POLSC 321:
AMERICAN POLITICAL THOUGHT II
The purpose of this course is to better
understand the ideas that have animated American
political thought from the late nineteenth
century to today. The twentieth century has been
described by one scholar as a “great
contest for the American soul between two strongly opposed
conceptions of justice…The American
people remain deeply divided, not just among themselves
but also within themselves, over which of the
two fundamentally opposed conceptions of justice
is right.” The political principles of
the American Founding, influenced by Lockean social
compact theory and British constitutionalism,
had shaped and guided American political
institutions until well into the nineteenth
century. Those principles were challenged and rejected
by American Progressivism, which derived its
fundamental tenets from post-Lockean European
sources.

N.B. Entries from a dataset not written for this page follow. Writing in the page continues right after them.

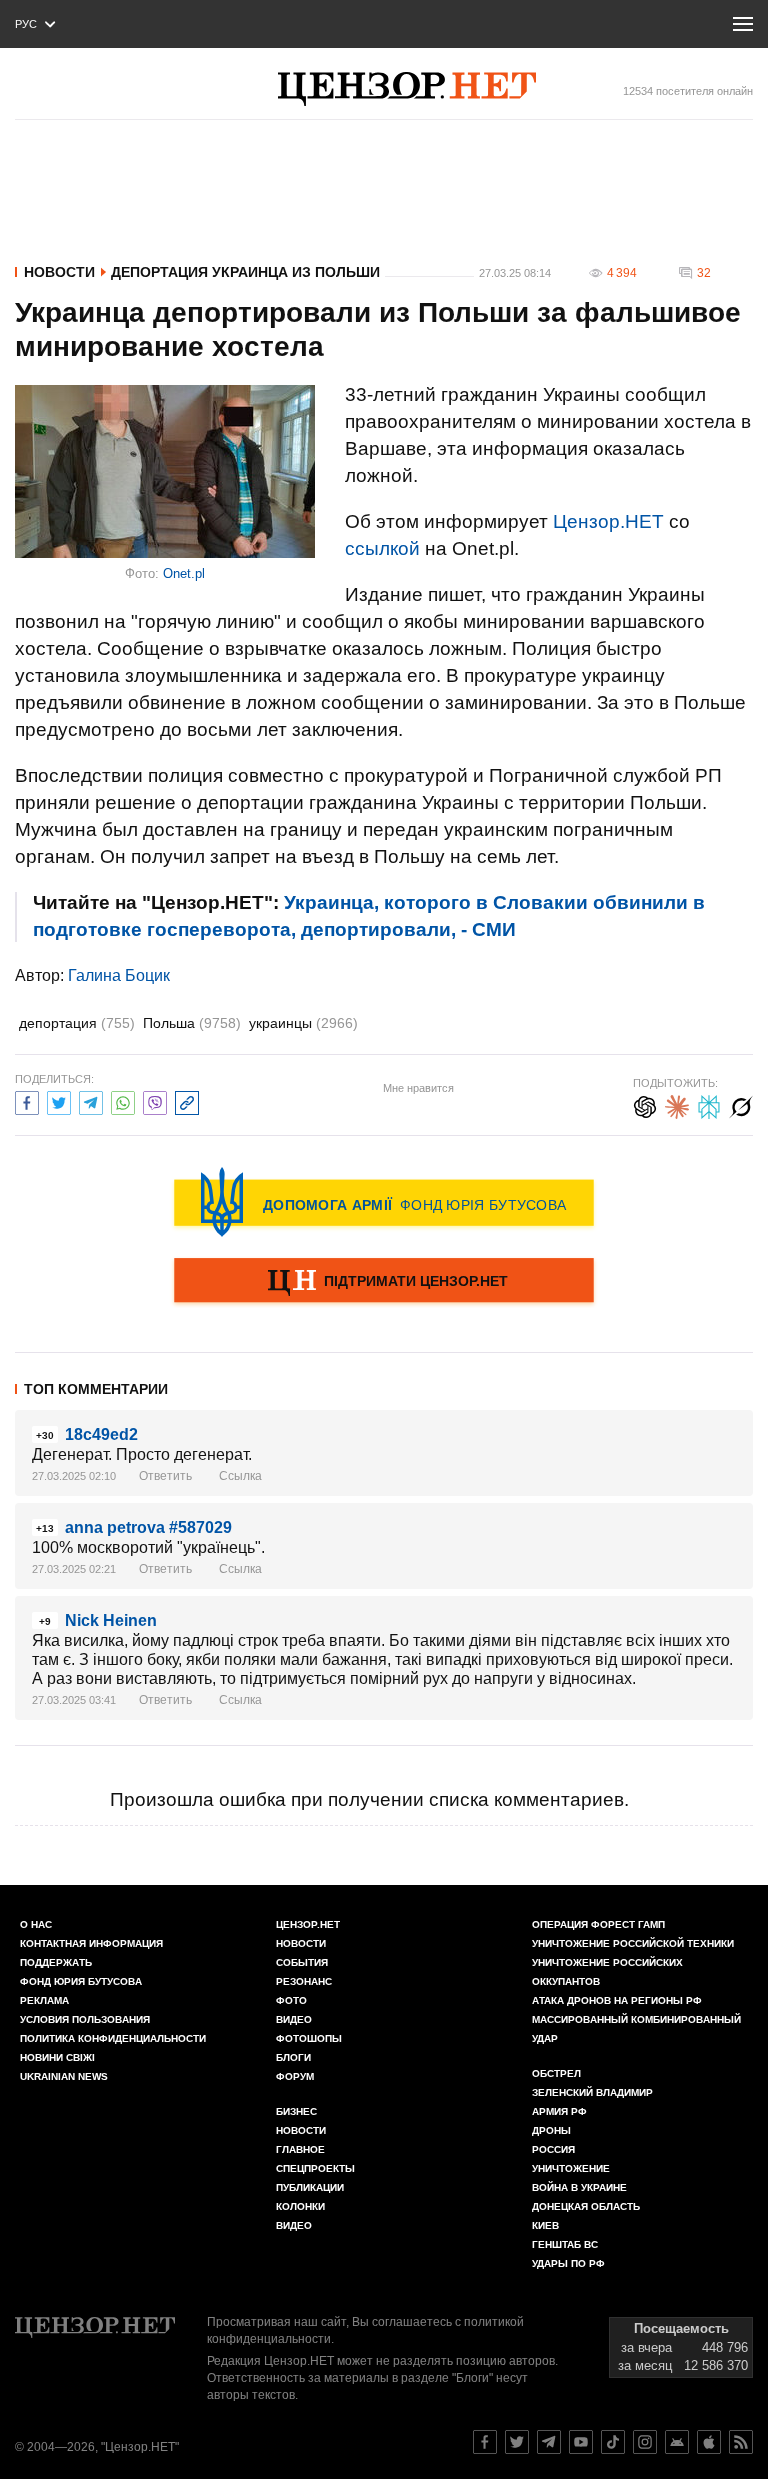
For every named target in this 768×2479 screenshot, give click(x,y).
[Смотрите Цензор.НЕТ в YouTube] (581, 2442)
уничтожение (571, 2168)
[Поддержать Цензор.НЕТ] (384, 1282)
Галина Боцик (119, 975)
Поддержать (56, 1962)
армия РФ (559, 2111)
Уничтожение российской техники (633, 1943)
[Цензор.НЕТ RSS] (741, 2442)
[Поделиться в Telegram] (91, 1100)
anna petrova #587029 (148, 1527)
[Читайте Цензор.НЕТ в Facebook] (485, 2442)
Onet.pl (184, 573)
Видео (294, 2019)
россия (553, 2149)
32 (704, 273)
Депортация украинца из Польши (245, 272)
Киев (545, 2225)
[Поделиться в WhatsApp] (123, 1100)
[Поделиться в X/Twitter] (59, 1100)
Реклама (44, 2000)
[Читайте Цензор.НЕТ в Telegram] (549, 2442)
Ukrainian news (64, 2076)
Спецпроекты (315, 2168)
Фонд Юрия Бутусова (81, 1981)
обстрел (556, 2073)
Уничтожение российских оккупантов (607, 1972)
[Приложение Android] (677, 2442)
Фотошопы (309, 2038)
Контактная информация (91, 1943)
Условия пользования (85, 2019)
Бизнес (296, 2111)
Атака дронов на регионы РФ (617, 2000)
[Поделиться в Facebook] (27, 1100)
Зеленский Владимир (592, 2092)
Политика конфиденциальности (113, 2038)
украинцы (303, 1023)
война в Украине (579, 2187)
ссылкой (382, 548)
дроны (551, 2130)
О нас (36, 1924)
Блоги (293, 2057)
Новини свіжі (57, 2057)
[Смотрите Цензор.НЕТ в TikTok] (613, 2442)
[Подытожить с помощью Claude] (677, 1104)
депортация (77, 1023)
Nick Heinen (111, 1620)
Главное (300, 2149)
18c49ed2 (101, 1434)
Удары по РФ (568, 2263)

As another scholar has recently written:
Anyone seeking to understand American
politics today must realize that our
politics is made up of an uneasy mixture of
ideas, institutions and policies that
were spawned by two fundamentally different
philosophical schools of thought.
While virtually all scholars acknowledge the
significant role the Founders’
understanding of Lockean social compact
theory played in the formation of
American politics…relatively few
scholars are sensitive to the equally significant
role nineteenth century German idealism
played in the reformation of American
politics in the late nineteenth and twentieth
centuries.
Our goal in this course, then, is to engage
in serious thought, inquiry and discussion on American
politics from the late nineteenth century to
today, in order to see how contemporary American
political
thought is dually influenced by the American Founding and by Progressivism.